◆ **WHAT IS BEING ASKED**
Convert the listing below into a JSON list of strings, with one string per line and no blank lines.

* begin ENTRIES SHOWN *

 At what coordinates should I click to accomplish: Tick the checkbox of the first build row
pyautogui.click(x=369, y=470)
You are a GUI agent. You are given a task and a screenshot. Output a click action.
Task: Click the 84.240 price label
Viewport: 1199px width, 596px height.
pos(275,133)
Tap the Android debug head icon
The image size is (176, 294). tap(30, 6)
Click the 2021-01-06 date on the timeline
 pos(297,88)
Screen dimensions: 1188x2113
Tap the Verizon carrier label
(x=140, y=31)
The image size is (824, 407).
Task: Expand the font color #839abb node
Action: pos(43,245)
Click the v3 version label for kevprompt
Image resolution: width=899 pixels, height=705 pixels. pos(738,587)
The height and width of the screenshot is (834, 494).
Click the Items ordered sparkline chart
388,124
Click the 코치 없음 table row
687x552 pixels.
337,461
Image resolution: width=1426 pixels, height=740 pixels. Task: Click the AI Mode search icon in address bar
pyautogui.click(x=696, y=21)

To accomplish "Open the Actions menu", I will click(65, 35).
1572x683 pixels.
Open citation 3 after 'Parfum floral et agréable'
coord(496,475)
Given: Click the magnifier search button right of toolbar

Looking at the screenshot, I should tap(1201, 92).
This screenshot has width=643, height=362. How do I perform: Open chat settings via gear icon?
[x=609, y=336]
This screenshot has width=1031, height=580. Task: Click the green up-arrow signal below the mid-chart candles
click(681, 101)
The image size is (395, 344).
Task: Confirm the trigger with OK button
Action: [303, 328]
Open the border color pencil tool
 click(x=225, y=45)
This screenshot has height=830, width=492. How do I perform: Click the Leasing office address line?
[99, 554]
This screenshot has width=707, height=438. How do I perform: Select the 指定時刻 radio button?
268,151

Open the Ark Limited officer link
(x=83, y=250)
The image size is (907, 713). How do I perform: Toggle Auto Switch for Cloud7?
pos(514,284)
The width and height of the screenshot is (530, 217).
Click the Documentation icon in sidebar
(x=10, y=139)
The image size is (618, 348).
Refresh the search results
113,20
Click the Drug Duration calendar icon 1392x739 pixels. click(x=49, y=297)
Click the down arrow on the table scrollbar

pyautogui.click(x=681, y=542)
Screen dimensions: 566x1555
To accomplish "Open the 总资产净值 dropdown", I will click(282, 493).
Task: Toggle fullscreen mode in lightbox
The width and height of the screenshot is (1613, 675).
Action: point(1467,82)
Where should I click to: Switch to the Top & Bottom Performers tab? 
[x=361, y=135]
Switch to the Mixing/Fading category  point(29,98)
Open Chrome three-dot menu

* end ENTRIES SHOWN *

◆ **FULL OUTPUT**
[
  " At what coordinates should I click to accomplish: Tick the checkbox of the first build row",
  "pyautogui.click(x=369, y=470)",
  "You are a GUI agent. You are given a task and a screenshot. Output a click action.",
  "Task: Click the 84.240 price label",
  "Viewport: 1199px width, 596px height.",
  "pos(275,133)",
  "Tap the Android debug head icon",
  "The image size is (176, 294). tap(30, 6)",
  "Click the 2021-01-06 date on the timeline",
  " pos(297,88)",
  "Screen dimensions: 1188x2113",
  "Tap the Verizon carrier label",
  "(x=140, y=31)",
  "The image size is (824, 407).",
  "Task: Expand the font color #839abb node",
  "Action: pos(43,245)",
  "Click the v3 version label for kevprompt",
  "Image resolution: width=899 pixels, height=705 pixels. pos(738,587)",
  "The height and width of the screenshot is (834, 494).",
  "Click the Items ordered sparkline chart",
  "388,124",
  "Click the 코치 없음 table row",
  "687x552 pixels.",
  "337,461",
  "Image resolution: width=1426 pixels, height=740 pixels. Task: Click the AI Mode search icon in address bar",
  "pyautogui.click(x=696, y=21)",
  "To accomplish \"Open the Actions menu\", I will click(65, 35).",
  "1572x683 pixels.",
  "Open citation 3 after 'Parfum floral et agréable'",
  "coord(496,475)",
  "Given: Click the magnifier search button right of toolbar",
  "Looking at the screenshot, I should tap(1201, 92).",
  "This screenshot has width=643, height=362. How do I perform: Open chat settings via gear icon?",
  "[x=609, y=336]",
  "This screenshot has width=1031, height=580. Task: Click the green up-arrow signal below the mid-chart candles",
  "click(681, 101)",
  "The image size is (395, 344).",
  "Task: Confirm the trigger with OK button",
  "Action: [303, 328]",
  "Open the border color pencil tool",
  " click(x=225, y=45)",
  "This screenshot has height=830, width=492. How do I perform: Click the Leasing office address line?",
  "[99, 554]",
  "This screenshot has width=707, height=438. How do I perform: Select the 指定時刻 radio button?",
  "268,151",
  "Open the Ark Limited officer link",
  "(x=83, y=250)",
  "The image size is (907, 713). How do I perform: Toggle Auto Switch for Cloud7?",
  "pos(514,284)",
  "The width and height of the screenshot is (530, 217).",
  "Click the Documentation icon in sidebar",
  "(x=10, y=139)",
  "The image size is (618, 348).",
  "Refresh the search results",
  "113,20",
  "Click the Drug Duration calendar icon 1392x739 pixels. click(x=49, y=297)",
  "Click the down arrow on the table scrollbar",
  "pyautogui.click(x=681, y=542)",
  "Screen dimensions: 566x1555",
  "To accomplish \"Open the 总资产净值 dropdown\", I will click(282, 493).",
  "Task: Toggle fullscreen mode in lightbox",
  "The width and height of the screenshot is (1613, 675).",
  "Action: point(1467,82)",
  "Where should I click to: Switch to the Top & Bottom Performers tab? ",
  "[x=361, y=135]",
  "Switch to the Mixing/Fading category  point(29,98)",
  "Open Chrome three-dot menu"
]